[Collected data entries]
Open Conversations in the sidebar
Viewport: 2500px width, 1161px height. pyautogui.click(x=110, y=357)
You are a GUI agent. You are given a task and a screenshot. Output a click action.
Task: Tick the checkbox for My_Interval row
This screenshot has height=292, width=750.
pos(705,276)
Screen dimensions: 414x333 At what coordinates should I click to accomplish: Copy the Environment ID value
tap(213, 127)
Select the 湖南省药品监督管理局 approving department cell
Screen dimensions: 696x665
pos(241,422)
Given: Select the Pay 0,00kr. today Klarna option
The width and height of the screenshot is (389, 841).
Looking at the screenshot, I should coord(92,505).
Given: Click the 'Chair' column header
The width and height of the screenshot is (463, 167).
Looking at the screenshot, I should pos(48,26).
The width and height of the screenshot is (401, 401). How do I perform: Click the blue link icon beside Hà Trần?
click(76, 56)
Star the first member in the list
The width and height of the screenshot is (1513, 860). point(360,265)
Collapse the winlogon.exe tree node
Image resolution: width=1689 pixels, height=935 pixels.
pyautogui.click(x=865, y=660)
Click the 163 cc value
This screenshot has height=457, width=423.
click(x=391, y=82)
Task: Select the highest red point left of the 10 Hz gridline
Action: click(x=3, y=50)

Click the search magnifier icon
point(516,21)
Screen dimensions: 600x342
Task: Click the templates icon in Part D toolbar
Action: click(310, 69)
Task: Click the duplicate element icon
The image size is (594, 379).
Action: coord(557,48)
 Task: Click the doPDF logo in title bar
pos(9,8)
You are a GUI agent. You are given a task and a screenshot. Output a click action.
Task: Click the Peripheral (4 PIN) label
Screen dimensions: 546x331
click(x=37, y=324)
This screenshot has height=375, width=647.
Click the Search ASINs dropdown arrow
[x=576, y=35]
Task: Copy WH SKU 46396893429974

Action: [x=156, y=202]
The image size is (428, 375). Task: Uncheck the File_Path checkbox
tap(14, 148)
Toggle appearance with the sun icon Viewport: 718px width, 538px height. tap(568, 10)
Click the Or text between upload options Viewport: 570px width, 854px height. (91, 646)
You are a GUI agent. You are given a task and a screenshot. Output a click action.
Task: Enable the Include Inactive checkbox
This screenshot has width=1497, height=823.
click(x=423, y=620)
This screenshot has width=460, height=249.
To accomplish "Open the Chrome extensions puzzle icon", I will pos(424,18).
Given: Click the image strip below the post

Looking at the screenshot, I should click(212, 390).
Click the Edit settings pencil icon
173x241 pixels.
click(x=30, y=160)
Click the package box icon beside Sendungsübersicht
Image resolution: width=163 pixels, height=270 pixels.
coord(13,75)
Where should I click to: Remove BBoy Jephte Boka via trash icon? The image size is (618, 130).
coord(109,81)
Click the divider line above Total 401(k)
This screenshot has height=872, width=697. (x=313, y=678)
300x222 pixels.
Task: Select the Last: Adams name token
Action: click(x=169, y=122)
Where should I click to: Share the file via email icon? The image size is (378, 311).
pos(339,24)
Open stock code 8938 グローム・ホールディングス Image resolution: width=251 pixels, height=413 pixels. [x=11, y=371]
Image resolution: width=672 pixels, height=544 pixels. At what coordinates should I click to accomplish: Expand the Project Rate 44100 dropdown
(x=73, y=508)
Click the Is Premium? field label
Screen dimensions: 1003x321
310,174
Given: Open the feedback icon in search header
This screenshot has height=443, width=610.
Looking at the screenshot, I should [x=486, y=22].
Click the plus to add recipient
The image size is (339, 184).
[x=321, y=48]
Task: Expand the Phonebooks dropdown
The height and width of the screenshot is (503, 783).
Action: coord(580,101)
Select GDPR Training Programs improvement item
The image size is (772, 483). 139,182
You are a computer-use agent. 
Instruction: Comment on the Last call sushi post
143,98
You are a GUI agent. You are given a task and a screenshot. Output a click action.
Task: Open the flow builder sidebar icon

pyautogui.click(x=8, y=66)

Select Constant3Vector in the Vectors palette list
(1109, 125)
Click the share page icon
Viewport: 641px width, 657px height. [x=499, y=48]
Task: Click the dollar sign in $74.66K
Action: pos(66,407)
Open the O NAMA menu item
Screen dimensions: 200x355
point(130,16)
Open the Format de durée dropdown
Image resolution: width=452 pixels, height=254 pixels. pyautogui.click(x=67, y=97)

Exercise requirements | Write the entries out once more, exactly, without dropping a line.

Result |
Open Conversations in the sidebar
Viewport: 2500px width, 1161px height. pyautogui.click(x=110, y=357)
You are a GUI agent. You are given a task and a screenshot. Output a click action.
Task: Tick the checkbox for My_Interval row
This screenshot has height=292, width=750.
pos(705,276)
Screen dimensions: 414x333 At what coordinates should I click to accomplish: Copy the Environment ID value
tap(213, 127)
Select the 湖南省药品监督管理局 approving department cell
Screen dimensions: 696x665
pos(241,422)
Given: Select the Pay 0,00kr. today Klarna option
The width and height of the screenshot is (389, 841).
Looking at the screenshot, I should coord(92,505).
Given: Click the 'Chair' column header
The width and height of the screenshot is (463, 167).
Looking at the screenshot, I should pos(48,26).
The width and height of the screenshot is (401, 401). How do I perform: Click the blue link icon beside Hà Trần?
click(76, 56)
Star the first member in the list
The width and height of the screenshot is (1513, 860). point(360,265)
Collapse the winlogon.exe tree node
Image resolution: width=1689 pixels, height=935 pixels.
pyautogui.click(x=865, y=660)
Click the 163 cc value
This screenshot has height=457, width=423.
click(x=391, y=82)
Task: Select the highest red point left of the 10 Hz gridline
Action: click(x=3, y=50)

Click the search magnifier icon
point(516,21)
Screen dimensions: 600x342
Task: Click the templates icon in Part D toolbar
Action: click(310, 69)
Task: Click the duplicate element icon
The image size is (594, 379).
Action: coord(557,48)
 Task: Click the doPDF logo in title bar
pos(9,8)
You are a GUI agent. You are given a task and a screenshot. Output a click action.
Task: Click the Peripheral (4 PIN) label
Screen dimensions: 546x331
click(x=37, y=324)
This screenshot has height=375, width=647.
Click the Search ASINs dropdown arrow
[x=576, y=35]
Task: Copy WH SKU 46396893429974

Action: [x=156, y=202]
The image size is (428, 375). Task: Uncheck the File_Path checkbox
tap(14, 148)
Toggle appearance with the sun icon Viewport: 718px width, 538px height. tap(568, 10)
Click the Or text between upload options Viewport: 570px width, 854px height. (91, 646)
You are a GUI agent. You are given a task and a screenshot. Output a click action.
Task: Enable the Include Inactive checkbox
This screenshot has width=1497, height=823.
click(x=423, y=620)
This screenshot has width=460, height=249.
To accomplish "Open the Chrome extensions puzzle icon", I will pos(424,18).
Given: Click the image strip below the post

Looking at the screenshot, I should click(212, 390).
Click the Edit settings pencil icon
173x241 pixels.
click(x=30, y=160)
Click the package box icon beside Sendungsübersicht
Image resolution: width=163 pixels, height=270 pixels.
coord(13,75)
Where should I click to: Remove BBoy Jephte Boka via trash icon? The image size is (618, 130).
coord(109,81)
Click the divider line above Total 401(k)
This screenshot has height=872, width=697. (x=313, y=678)
300x222 pixels.
Task: Select the Last: Adams name token
Action: click(x=169, y=122)
Where should I click to: Share the file via email icon? The image size is (378, 311).
pos(339,24)
Open stock code 8938 グローム・ホールディングス Image resolution: width=251 pixels, height=413 pixels. [x=11, y=371]
Image resolution: width=672 pixels, height=544 pixels. At what coordinates should I click to accomplish: Expand the Project Rate 44100 dropdown
(x=73, y=508)
Click the Is Premium? field label
Screen dimensions: 1003x321
310,174
Given: Open the feedback icon in search header
This screenshot has height=443, width=610.
Looking at the screenshot, I should [x=486, y=22].
Click the plus to add recipient
The image size is (339, 184).
[x=321, y=48]
Task: Expand the Phonebooks dropdown
The height and width of the screenshot is (503, 783).
Action: coord(580,101)
Select GDPR Training Programs improvement item
The image size is (772, 483). 139,182
You are a computer-use agent. 
Instruction: Comment on the Last call sushi post
143,98
You are a GUI agent. You are given a task and a screenshot. Output a click action.
Task: Open the flow builder sidebar icon

pyautogui.click(x=8, y=66)

Select Constant3Vector in the Vectors palette list
(1109, 125)
Click the share page icon
Viewport: 641px width, 657px height. [x=499, y=48]
Task: Click the dollar sign in $74.66K
Action: pos(66,407)
Open the O NAMA menu item
Screen dimensions: 200x355
point(130,16)
Open the Format de durée dropdown
Image resolution: width=452 pixels, height=254 pixels. pyautogui.click(x=67, y=97)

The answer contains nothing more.